(Rows of pointing data)
* START *
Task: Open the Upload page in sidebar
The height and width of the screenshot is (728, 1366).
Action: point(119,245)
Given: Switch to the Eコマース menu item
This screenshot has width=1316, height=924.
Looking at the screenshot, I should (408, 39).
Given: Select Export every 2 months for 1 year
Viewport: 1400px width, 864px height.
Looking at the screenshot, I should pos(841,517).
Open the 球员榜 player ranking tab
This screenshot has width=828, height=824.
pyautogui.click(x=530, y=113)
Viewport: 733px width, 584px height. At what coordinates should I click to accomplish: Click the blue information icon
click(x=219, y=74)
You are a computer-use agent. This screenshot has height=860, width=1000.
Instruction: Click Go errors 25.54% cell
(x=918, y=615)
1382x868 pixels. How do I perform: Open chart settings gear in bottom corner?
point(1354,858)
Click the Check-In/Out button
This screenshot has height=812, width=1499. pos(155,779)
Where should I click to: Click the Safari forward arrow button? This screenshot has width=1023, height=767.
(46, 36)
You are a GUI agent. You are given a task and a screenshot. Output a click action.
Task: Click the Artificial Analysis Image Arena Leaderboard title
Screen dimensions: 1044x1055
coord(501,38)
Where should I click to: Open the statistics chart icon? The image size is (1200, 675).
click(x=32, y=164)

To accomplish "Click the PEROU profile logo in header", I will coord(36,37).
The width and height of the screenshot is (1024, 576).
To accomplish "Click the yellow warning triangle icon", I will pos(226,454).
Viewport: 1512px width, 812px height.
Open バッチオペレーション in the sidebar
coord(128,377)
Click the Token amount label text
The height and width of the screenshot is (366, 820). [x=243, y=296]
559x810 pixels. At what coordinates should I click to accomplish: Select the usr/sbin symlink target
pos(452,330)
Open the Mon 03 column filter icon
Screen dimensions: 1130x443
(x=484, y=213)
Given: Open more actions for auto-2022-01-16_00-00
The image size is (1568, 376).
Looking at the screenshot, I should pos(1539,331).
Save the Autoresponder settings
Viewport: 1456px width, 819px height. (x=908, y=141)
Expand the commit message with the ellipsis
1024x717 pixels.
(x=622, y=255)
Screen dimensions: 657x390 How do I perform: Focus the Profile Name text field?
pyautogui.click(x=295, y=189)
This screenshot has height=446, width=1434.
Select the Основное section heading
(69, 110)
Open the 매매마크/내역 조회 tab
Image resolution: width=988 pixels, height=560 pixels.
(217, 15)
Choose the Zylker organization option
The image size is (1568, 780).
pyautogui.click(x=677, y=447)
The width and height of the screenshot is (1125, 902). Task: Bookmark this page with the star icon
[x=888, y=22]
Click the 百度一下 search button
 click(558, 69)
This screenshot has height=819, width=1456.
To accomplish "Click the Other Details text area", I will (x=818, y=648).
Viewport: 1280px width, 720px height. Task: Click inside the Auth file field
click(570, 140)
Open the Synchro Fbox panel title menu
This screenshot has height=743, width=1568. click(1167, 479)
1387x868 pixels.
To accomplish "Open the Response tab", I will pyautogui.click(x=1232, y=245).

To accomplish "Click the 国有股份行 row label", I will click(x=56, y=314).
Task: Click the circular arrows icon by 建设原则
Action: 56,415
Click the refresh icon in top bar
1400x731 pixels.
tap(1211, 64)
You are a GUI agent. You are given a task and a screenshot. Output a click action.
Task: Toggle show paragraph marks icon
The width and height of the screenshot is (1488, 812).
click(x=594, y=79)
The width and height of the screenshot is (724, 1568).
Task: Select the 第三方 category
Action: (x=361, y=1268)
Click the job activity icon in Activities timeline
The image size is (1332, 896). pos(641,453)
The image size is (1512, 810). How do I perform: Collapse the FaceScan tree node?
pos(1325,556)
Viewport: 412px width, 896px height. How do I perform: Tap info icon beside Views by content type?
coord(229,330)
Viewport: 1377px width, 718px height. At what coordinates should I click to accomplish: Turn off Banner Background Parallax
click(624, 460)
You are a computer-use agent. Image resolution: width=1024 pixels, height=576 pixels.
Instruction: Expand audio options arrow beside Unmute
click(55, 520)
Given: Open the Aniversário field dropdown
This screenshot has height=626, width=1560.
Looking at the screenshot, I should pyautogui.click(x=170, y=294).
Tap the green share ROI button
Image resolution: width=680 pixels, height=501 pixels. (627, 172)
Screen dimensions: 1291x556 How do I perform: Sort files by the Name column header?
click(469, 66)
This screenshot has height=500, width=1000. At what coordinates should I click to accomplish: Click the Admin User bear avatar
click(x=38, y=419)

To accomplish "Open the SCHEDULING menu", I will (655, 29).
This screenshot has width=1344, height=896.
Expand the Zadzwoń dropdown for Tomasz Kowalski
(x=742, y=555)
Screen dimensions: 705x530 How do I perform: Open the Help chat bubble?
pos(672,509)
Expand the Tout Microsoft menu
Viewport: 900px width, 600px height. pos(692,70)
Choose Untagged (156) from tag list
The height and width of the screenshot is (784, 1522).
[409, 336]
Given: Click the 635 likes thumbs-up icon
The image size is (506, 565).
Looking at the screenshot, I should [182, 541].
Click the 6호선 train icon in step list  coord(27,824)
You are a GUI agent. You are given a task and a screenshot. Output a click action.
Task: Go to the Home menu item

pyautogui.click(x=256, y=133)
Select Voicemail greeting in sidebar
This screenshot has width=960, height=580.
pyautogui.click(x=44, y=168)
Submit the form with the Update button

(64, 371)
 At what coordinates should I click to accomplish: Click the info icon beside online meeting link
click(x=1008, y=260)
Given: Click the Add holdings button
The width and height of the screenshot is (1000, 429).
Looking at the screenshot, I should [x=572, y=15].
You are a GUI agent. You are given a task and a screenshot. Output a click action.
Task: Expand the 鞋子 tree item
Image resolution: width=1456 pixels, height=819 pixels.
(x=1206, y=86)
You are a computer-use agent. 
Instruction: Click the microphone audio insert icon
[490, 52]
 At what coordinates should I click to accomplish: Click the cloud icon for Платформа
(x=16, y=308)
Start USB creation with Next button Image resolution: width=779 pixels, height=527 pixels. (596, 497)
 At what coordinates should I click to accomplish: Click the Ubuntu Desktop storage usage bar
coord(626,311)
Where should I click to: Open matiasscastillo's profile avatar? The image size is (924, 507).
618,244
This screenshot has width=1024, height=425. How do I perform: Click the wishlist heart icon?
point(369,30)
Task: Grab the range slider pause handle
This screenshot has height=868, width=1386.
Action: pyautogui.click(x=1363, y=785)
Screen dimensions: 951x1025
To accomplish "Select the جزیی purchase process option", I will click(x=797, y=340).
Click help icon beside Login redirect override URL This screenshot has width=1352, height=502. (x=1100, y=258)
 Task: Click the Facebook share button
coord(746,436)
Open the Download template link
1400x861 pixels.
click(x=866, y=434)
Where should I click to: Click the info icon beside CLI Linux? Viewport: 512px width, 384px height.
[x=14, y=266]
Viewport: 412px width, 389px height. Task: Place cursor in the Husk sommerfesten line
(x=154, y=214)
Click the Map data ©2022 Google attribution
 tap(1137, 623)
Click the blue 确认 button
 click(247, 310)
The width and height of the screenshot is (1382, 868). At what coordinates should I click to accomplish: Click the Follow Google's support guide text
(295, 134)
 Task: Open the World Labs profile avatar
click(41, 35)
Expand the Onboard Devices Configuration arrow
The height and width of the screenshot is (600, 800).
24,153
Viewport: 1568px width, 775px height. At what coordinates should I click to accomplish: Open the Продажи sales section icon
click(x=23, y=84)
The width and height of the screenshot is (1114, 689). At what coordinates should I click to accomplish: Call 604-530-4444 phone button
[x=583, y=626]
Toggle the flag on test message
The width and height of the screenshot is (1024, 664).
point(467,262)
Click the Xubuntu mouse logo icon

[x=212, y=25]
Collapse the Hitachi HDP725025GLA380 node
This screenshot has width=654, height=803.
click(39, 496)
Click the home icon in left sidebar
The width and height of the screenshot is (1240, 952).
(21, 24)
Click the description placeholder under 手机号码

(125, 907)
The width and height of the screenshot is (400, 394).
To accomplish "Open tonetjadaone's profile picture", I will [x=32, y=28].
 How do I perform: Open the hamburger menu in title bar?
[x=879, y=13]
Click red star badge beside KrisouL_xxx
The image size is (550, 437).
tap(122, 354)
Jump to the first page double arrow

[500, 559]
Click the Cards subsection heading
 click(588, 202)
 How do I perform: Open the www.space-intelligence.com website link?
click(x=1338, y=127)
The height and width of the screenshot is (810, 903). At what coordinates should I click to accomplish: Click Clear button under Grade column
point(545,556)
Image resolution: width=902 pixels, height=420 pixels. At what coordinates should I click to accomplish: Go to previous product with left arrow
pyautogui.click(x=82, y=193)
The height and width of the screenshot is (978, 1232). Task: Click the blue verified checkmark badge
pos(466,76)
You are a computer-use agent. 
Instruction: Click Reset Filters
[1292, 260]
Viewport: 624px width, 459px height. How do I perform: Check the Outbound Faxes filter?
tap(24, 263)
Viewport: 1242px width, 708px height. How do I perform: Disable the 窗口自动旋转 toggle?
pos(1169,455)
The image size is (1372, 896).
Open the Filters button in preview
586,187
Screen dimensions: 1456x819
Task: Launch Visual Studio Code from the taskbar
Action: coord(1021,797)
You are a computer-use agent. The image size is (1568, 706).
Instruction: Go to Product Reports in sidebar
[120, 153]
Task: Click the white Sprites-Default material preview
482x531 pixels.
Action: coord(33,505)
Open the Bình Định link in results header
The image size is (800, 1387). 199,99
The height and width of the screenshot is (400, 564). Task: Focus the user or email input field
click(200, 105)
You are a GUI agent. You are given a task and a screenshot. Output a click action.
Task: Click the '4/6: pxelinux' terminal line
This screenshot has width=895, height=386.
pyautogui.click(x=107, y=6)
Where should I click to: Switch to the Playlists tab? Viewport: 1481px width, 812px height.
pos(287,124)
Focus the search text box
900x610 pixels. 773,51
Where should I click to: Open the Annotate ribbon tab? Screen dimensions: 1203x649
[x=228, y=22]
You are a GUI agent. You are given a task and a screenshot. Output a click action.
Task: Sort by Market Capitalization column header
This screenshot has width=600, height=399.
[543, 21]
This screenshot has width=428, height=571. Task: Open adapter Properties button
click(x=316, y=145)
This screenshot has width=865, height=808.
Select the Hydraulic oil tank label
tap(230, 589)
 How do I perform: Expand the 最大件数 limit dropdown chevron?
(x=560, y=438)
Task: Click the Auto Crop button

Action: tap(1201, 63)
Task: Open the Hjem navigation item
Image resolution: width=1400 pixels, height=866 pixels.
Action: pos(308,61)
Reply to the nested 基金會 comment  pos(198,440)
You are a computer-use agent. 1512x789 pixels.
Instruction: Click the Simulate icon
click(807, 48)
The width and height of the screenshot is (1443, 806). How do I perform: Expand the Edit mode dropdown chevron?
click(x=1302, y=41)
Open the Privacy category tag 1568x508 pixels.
* END *
The problem: Put the record lines, starting with the line that contains "This screenshot has height=819, width=1456." and going on through the line that contains "will pyautogui.click(x=1232, y=245).", into a Markdown table with the columns Row and Record line. Number each line in order and leave out blank lines.

Solved exercise:
| Row | Record line |
|---|---|
| 1 | This screenshot has height=819, width=1456. |
| 2 | To accomplish "Click the Other Details text area", I will (x=818, y=648). |
| 3 | Viewport: 1280px width, 720px height. Task: Click inside the Auth file field |
| 4 | click(570, 140) |
| 5 | Open the Synchro Fbox panel title menu |
| 6 | This screenshot has height=743, width=1568. click(1167, 479) |
| 7 | 1387x868 pixels. |
| 8 | To accomplish "Open the Response tab", I will pyautogui.click(x=1232, y=245). |